Madison Faulkner and Hugo Santos argue that traditional CI/CD pipelines are becoming obsolete due to the rapid, parallel code changes generated by autonomous agents, necessitating a shift to a continuous compute model that supports high-speed, stateful, and agent-driven development workflows. This new approach replaces human-centric pull request reviews with automated, continuous validation loops and AI-driven governance, enabling scalable and efficient management of agent-generated code at unprecedented velocity.
The presentation begins by challenging the traditional CI/CD (Continuous Integration/Continuous Deployment) model, arguing that it is becoming obsolete in the face of agentic software development. Madison Faulkner and Hugo Santos introduce the concept of “continuous compute” as the next evolution, driven by the increasing complexity and volume of code changes generated by autonomous agents rather than human developers. They highlight how traditional CI/CD pipelines, designed for relatively slow and human-paced code submissions, struggle to keep up with the rapid, parallel, and voluminous changes produced by these agents, leading to inefficiencies and bottlenecks.
Madison explains the current limitations of CI/CD pipelines, where human developers submit a few pull requests (PRs) that undergo review, build, test, and deployment processes. However, with agents generating thousands of short-lived branches and PRs simultaneously, the system becomes overwhelmed. The merging of multiple versions and managing caches becomes increasingly complex, making traditional CI/CD pipelines inadequate. The spike in GitHub activity and code commits underscores the urgency for a new approach that can handle this scale and velocity.
Hugo Santos expands on this by describing how the traditional PR-based workflow is inherently designed for human review and slower feedback loops.
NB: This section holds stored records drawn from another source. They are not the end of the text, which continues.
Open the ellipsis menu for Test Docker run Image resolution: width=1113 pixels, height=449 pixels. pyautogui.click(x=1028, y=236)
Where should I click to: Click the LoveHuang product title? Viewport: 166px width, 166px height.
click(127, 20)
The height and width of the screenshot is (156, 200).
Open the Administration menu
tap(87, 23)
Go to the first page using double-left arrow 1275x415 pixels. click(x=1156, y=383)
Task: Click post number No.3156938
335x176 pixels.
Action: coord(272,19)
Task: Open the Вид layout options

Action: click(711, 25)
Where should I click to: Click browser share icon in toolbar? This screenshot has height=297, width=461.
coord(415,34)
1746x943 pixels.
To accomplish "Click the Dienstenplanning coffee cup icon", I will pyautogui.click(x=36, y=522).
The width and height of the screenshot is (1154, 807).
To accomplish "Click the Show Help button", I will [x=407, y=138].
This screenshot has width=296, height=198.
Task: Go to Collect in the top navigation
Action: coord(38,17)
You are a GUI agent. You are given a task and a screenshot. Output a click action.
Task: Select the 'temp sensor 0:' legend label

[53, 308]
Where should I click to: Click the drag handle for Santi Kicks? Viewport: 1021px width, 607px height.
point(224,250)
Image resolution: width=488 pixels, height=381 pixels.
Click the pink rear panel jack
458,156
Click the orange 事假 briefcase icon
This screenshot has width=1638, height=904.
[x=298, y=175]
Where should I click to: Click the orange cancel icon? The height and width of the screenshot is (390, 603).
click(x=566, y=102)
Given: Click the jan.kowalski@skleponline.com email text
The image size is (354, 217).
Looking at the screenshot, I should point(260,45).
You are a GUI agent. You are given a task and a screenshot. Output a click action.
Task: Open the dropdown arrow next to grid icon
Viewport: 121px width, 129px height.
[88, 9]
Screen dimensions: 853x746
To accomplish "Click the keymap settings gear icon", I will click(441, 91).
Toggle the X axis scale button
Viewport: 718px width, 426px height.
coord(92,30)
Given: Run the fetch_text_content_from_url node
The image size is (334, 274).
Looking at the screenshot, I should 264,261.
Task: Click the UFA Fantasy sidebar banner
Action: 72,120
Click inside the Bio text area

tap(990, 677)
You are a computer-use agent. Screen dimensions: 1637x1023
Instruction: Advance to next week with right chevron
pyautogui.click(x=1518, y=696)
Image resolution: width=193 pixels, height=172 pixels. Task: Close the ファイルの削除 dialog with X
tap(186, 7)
He points out that as code generation accelerates, the time to merge and validate changes becomes critical. The current model resembles a serialized database system where changes must be locked and merged sequentially, which is inefficient at scale. He proposes a new architecture where intent and plans replace PRs, and agents continuously work in loops to implement, validate, and refine code changes rapidly, with internal validations happening automatically and external validations increasingly handled by other agents rather than humans.
The future model Hugo envisions involves a stateful, high-performance environment where agents operate continuously and in parallel, managing multiple candidate changes simultaneously. This approach requires fast internal validation, minimal redundant work, and a pre-merge queue that reconciles concurrent changes to maintain codebase integrity. Human involvement shifts from reviewing individual code changes to approving aggregated results and intents, supported by AI-driven validation tools. This paradigm shift emphasizes efficiency, speed, and scalability, enabling development teams to handle the explosion of agent-generated code without being overwhelmed.
In conclusion, while CI/CD principles remain relevant, their implementation must evolve to support continuous compute driven by autonomous agents. The new development lifecycle integrates validation and governance into a seamless, continuous loop, moving away from discrete phases and human bottlenecks. Namespace and other industry leaders are actively exploring this transition, preparing for a future where software development is dominated by agentic workflows that demand radically different infrastructure and orchestration strategies. The talk closes with an invitation to embrace this change and prepare for the next era of software engineering.